Nicolas Sarkozy soupçonné d’avoir fait pression sur le Sénat belge
Ces trois hommes ont en effet bénéficié en juin 2011, après avoir négocié avec le parquet bruxellois, d’une transaction pénale entraînant l’abandon des poursuites les visant, en échange du paiement d’une amende de 23 millions d’euros. Ce règlement à l’amiable a été rendu possible grâce à l’adoption en urgence, par le Sénat belge, en mars 2011, d’une disposition, introduite par un amendement déposé in extremis, étendant les possibilités d’extinction de l’action publique moyennant le paiement d’une somme d’argent.
Selon le Monde, l’enquête a établi que c’est par l’intermédiaire du libéral Armand De Decker que l’Elysée espérait faire pression sur les sénateurs belges, et obtenir le vote de la loi favorable aux intérêts des oligarques kazakhs. M. De Decker a reconnu publiquement avoir rencontré l’avocate française de M. Chodiev, Me Degoul, accompagnée du conseiller de M. Sarkozy, M. Etienne des Rosaies, et avoir évoqué le sort judiciaire des amis du président Nazarbaïev. Il conteste cependant toute irrégularité.

→ **EXERCICES À RÉALISER**
A) Répondez à ces questions d'après l'article sur le Sénat belge :
(i) Quel est le montant de l'amende payée en échange de l'abandon des poursuites ?
(ii) À quelle date le Sénat belge a-t-il adopté la disposition en urgence ?
(iii) Par l'intermédiaire de quel élu l'Élysée espérait-il faire pression sur les sénateurs belges ?
B) Recopiez à l'identique le passage de l'article sur le Sénat belge, depuis « Nicolas Sarkozy soupçonné » jusqu'à « d’une somme d’argent. ».
C) Prolongez l'article sur le Sénat belge à la suite de sa dernière phrase.

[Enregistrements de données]

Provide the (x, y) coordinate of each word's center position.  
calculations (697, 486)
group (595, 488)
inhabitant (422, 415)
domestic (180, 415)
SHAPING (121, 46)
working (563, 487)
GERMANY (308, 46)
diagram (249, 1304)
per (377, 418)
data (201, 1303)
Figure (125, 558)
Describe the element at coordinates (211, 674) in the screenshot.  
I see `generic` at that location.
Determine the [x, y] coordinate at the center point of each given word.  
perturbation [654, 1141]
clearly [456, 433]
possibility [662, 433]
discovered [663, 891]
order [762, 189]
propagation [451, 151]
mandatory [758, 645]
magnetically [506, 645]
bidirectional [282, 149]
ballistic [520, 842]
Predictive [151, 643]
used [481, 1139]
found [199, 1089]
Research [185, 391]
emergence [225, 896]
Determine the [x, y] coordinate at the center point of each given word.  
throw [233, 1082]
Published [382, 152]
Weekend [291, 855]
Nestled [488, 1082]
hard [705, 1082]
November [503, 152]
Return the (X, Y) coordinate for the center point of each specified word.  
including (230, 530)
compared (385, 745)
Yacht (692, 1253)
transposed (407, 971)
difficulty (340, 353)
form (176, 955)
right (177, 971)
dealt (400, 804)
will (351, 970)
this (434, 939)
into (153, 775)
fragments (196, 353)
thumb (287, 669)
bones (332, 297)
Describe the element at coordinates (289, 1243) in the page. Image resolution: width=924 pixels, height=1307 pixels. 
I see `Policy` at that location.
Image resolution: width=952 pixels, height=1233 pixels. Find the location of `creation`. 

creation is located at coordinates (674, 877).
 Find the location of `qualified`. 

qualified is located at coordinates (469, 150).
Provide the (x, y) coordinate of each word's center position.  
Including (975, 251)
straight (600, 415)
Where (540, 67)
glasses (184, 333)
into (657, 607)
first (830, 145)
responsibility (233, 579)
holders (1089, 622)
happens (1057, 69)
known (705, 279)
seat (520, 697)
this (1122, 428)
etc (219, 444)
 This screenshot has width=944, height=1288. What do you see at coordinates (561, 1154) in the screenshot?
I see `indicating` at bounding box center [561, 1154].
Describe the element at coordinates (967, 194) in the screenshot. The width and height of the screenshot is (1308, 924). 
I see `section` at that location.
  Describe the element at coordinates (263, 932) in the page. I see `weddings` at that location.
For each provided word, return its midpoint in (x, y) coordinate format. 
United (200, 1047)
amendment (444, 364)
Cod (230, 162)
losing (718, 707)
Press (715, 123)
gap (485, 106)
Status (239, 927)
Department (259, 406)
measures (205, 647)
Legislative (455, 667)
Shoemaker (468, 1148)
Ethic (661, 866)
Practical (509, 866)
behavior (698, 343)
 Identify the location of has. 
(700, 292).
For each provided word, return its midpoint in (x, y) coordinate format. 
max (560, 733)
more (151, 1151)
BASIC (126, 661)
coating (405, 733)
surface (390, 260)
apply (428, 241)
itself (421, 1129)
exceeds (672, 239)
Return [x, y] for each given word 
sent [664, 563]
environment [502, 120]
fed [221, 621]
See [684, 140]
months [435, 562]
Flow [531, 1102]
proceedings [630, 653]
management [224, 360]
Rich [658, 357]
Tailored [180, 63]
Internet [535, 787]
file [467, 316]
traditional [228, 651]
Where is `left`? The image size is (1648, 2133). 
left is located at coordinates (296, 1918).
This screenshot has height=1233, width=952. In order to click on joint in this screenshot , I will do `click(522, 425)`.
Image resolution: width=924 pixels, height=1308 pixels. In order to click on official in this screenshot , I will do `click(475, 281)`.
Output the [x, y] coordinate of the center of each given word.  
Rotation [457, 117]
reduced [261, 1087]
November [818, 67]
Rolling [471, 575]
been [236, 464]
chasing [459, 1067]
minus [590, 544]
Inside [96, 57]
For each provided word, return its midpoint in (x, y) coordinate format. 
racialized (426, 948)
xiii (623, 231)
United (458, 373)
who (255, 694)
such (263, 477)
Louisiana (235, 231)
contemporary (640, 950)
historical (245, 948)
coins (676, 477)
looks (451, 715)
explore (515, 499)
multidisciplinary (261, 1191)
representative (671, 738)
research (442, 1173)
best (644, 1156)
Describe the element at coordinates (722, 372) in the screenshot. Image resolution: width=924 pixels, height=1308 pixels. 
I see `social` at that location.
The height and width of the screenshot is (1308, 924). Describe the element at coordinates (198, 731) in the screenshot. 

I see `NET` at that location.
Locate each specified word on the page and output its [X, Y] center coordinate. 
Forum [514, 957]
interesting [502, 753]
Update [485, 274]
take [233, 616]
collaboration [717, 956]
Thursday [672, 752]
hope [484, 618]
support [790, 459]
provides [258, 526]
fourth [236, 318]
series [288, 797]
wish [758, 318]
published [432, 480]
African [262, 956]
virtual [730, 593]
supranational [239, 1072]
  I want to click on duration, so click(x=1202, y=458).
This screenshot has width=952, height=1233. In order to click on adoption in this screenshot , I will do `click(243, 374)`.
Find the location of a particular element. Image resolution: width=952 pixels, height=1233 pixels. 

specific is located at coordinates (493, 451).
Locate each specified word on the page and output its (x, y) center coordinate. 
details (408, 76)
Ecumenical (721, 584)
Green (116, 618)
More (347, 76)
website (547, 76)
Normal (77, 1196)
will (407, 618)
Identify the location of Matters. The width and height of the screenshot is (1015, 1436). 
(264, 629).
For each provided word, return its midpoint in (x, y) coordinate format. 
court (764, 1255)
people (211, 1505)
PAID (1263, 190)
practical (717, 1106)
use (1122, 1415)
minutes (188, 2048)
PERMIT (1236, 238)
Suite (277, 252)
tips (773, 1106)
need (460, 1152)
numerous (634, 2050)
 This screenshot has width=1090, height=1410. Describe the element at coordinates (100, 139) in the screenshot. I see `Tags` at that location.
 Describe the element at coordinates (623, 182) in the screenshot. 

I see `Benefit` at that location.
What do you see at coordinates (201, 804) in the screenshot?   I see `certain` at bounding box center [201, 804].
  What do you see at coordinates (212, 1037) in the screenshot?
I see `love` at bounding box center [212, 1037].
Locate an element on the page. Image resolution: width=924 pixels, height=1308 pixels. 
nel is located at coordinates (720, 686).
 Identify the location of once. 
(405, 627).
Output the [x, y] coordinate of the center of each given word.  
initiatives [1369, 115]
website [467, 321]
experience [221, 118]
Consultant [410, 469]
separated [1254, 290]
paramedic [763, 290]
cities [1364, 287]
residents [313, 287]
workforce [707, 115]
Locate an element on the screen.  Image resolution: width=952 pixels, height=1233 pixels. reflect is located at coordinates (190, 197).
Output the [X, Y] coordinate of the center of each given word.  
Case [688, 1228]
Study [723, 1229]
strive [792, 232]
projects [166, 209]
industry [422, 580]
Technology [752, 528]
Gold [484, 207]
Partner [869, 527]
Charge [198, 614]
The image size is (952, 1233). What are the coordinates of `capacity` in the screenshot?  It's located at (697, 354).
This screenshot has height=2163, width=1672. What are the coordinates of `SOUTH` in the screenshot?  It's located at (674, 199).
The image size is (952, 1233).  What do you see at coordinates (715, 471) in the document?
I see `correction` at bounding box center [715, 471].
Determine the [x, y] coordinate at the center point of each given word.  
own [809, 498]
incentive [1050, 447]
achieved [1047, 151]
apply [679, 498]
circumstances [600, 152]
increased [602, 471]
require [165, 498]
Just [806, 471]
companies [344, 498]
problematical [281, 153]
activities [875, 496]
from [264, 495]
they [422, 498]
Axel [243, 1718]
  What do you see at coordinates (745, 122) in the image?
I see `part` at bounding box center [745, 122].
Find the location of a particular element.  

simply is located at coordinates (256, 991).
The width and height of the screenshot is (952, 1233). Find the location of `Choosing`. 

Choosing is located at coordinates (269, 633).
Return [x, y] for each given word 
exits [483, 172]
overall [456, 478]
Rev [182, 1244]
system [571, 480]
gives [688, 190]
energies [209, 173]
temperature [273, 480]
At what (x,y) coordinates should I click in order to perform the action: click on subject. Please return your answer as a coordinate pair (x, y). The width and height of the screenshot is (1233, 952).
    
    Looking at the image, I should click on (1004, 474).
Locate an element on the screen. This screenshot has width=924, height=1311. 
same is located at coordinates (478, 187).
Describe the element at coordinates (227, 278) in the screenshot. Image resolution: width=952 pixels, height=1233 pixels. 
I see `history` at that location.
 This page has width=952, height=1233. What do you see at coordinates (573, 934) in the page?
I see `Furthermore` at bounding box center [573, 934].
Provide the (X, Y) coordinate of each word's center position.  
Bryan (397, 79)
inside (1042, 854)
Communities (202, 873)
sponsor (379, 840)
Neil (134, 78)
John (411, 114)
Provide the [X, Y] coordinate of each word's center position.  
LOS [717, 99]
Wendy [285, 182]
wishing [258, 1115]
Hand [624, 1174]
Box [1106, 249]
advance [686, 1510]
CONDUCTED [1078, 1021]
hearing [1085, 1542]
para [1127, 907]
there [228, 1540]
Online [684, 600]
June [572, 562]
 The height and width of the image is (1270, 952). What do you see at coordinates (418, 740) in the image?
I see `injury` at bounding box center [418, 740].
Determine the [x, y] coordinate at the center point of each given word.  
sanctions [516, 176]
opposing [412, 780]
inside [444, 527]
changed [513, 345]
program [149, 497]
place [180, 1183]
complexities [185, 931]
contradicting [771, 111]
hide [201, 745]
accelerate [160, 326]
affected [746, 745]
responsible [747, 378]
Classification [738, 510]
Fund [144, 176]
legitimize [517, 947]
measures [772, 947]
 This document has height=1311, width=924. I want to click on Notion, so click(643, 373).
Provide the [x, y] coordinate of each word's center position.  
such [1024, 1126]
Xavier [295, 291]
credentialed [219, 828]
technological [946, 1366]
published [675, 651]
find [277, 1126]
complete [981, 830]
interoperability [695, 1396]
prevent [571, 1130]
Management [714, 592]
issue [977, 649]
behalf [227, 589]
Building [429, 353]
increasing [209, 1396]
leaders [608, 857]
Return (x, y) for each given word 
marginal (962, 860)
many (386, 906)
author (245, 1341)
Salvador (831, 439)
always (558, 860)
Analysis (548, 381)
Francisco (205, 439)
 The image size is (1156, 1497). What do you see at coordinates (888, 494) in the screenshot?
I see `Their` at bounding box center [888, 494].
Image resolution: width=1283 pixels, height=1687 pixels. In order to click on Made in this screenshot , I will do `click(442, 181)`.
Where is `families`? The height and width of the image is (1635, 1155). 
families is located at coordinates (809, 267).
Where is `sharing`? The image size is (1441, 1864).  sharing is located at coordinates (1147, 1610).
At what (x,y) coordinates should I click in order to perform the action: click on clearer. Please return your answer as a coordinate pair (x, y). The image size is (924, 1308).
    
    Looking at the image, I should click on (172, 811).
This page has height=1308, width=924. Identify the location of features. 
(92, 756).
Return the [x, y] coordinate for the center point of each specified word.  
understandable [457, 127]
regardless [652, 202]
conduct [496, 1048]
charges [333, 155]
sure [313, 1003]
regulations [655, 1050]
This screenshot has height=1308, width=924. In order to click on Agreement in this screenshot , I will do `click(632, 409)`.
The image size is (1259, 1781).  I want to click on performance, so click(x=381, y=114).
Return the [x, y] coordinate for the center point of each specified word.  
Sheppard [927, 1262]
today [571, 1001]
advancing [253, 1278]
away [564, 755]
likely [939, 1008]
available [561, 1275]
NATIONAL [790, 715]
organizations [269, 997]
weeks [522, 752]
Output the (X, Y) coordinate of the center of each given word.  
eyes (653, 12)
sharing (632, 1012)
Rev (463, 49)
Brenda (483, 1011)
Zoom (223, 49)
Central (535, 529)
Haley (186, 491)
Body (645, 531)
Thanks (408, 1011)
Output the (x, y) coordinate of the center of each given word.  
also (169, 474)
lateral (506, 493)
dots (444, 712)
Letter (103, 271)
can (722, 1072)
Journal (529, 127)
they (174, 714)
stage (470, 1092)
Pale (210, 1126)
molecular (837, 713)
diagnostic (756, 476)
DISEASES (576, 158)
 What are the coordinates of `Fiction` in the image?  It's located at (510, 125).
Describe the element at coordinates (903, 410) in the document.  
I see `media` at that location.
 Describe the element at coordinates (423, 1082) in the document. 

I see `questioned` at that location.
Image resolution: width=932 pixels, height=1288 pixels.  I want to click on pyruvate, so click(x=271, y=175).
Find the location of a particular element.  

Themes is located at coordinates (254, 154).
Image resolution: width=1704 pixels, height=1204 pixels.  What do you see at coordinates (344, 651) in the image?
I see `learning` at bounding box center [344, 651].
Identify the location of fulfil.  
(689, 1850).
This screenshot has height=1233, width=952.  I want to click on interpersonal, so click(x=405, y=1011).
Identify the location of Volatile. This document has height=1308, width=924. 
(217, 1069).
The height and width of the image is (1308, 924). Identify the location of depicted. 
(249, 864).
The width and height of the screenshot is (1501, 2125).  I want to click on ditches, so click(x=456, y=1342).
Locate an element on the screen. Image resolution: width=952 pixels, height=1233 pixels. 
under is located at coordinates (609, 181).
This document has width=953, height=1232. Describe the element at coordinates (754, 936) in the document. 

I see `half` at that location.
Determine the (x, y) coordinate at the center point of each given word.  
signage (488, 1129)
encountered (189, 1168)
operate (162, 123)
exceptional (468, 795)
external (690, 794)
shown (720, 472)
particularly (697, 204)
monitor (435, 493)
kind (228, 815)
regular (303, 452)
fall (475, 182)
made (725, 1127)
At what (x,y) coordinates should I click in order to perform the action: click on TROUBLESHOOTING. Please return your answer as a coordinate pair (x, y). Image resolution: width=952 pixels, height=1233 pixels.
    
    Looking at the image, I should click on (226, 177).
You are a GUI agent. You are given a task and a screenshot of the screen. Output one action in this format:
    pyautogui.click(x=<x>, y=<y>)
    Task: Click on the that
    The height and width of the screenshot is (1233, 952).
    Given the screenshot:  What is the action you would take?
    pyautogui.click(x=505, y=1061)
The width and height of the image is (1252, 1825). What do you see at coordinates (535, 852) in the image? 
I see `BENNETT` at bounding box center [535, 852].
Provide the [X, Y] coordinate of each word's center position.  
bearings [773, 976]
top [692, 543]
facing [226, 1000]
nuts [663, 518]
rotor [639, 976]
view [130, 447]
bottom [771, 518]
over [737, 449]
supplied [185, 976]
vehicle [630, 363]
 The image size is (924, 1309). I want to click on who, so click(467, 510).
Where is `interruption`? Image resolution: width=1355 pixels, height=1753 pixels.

→ **CORRIGÉ**
A)
(i) 23 millions d'euros.
(ii) En mars 2011.
(iii) Le libéral Armand De Decker.

B)
Nicolas Sarkozy soupçonné d’avoir fait pression sur le Sénat belge
Ces trois hommes ont en effet bénéficié en juin 2011, après avoir négocié avec le parquet bruxellois, d’une transaction pénale entraînant l’abandon des poursuites les visant, en échange du paiement d’une amende de 23 millions d’euros. Ce règlement à l’amiable a été rendu possible grâce à l’adoption en urgence, par le Sénat belge, en mars 2011, d’une disposition, introduite par un amendement déposé in extremis, étendant les possibilités d’extinction de l’action publique moyennant le paiement d’une somme d’argent.

C)
"S’il est avéré que le pouvoir législatif belge a été instrumentalisé par le pouvoir sarkozyste pour, in fine, conclure un marché de vente d’hélicoptères, alors c’est un scandale d’Etat", estime pour sa part le président du FDF, Olivier Maingain, dans les colonnes du Monde. Le député fédéral demande désormais la création d’une commission d’enquête parlementaire.